Comic Book Reviews -- Maus I & II (1992)

Jul 18, 2006 15:28

Author: Art Spiegelman







Before anyone says it, no I'm not combining these two in the same review as a cop out, but because they're meant to be read back to back as if one book, so they should be reviewed together as if one book.

That out of the way, I'm guessing everybody here knows about this one thing called the Holocaust leading to millions of Jews being murdered. Even though we know, sometimes more than enough, about the major historical event, we never stop watching movies, television specials, or reading books and novels about it. Art Spiegelman has taken a little bit of a different approach to the Holocaust, by creating a story that's not directly about the concentration camps, and also presents it in the form of a comic book, which to my knowledge has not been done often (or at all). Whereas in movies like Schindler's List we get vivid, gruesome images of the Jews being slaughtered or starved, the drawings in Maus leave more up to the imagination, which works well based upon what we know happened. Now, I know someone's bound to point out that Schindler's List was made after these comic books, but the point remains the same with whatever movie or television program you want to use. Also, another brilliant touch is the portrayal of humans as animals, with the Jews being rats and the Germans being cats. So the symbolic cat vs. mouse theme works, but it's also part of Spiegelman's implication of the Nazi propaganda telling Germans how the Jews are like rats in that they spread disease, and must be exterminated.
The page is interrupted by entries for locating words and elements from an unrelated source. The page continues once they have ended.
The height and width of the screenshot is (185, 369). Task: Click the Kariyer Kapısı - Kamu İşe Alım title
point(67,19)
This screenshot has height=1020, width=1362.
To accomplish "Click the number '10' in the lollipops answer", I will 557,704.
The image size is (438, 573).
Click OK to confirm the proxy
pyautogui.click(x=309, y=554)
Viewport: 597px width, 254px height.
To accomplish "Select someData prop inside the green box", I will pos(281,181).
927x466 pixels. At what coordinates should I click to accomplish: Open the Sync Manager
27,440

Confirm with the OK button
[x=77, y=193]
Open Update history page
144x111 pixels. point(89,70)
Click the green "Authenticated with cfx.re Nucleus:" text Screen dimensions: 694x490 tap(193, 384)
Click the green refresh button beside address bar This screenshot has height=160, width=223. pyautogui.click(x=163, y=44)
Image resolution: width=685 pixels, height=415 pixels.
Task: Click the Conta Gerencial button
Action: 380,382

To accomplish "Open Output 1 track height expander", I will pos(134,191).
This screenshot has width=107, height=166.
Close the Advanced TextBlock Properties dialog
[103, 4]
The storyline for Maus works well because of the layering. We get a story inside of a story inside of a story. Art Spiegelman the author makes Artie Spiegelman the mouse, visiting his father Vladek Spiegelman (whom I believe was a real life survivor of the Holocaust, hence the motive to write the comic books) to record a eye witness account of the Holocaust. Then we get the reaccounting of events from Vladek, starting in Maus I with Vladek meeting Anja, Artie's mother, and Vladek's involvement in World War II as a solider and eventuall as a prisoner of war. Within that we get the story of Artie and his wife Francoise trying to help Vladek survive the terror even decades after it has happened, but at the same time survive with the guilt they feel for not being supportive enough. That can sound complicated reading about it but it is actually very easy to follow, well mostly because of the nature of comic books and visual reading. Regular comic book fans as well as nonregulars should appreciate the layering of the stories in both books, as it helps the pacing of the story and also add enough complexity instead of straight up memoirs of a Holocaust survivor.

So Maus I "ends" so to speak in the middle of Vladek's story and Maus II gets to more of the actual violence and more vivid tellings of the living conditions in Auschwitz and Auschwitz II (Birkenau). Maus I serves more of an introduction to how Vladek still keeps the Holocaust near in his mind, and unfortunately uses it to pull sympathy from people to his advantage. Scenes such as this when we see him negotiate grocery prices (a single box of cereal for crying out loud) humanizes the aftermath of the Holocaust. Survivors of the major tragedy deserve to have sympathy from people around the world, but the story of Vladek shows sympathy isn't a right. Vladek even holds prejudice of his own, so later in Maus II we see that even after all the horrible events he's suffered through, Vladek has a bad side as well, yet he's blind to it. It's a hard fact to accept, but it exists. Vladek is still an overall good person (or so we want to believe) even if he has his little quirks like saving all the money he can and constantly complains about his wife yet does nothing about it. The actual story of surviving the Holocaust holds lots of emotion in it, but the real moral of the story lays in the most outside narrative, with Francoise and Artie surviving the aftermath with Vladek.

So even though we may know more than we care to about the Holocaust, no abundance of knowledge devalues the quality of work of Maus. It offers new insight to the survivors of the Holocaust and is more than just another tragic story of Jews being persecuted for something they haven't done. The story of Vladek in the camps still should hold your attention due to the real first hand account being incorporated into it, but don't expect Maus to be simply a story about Nazi Germany.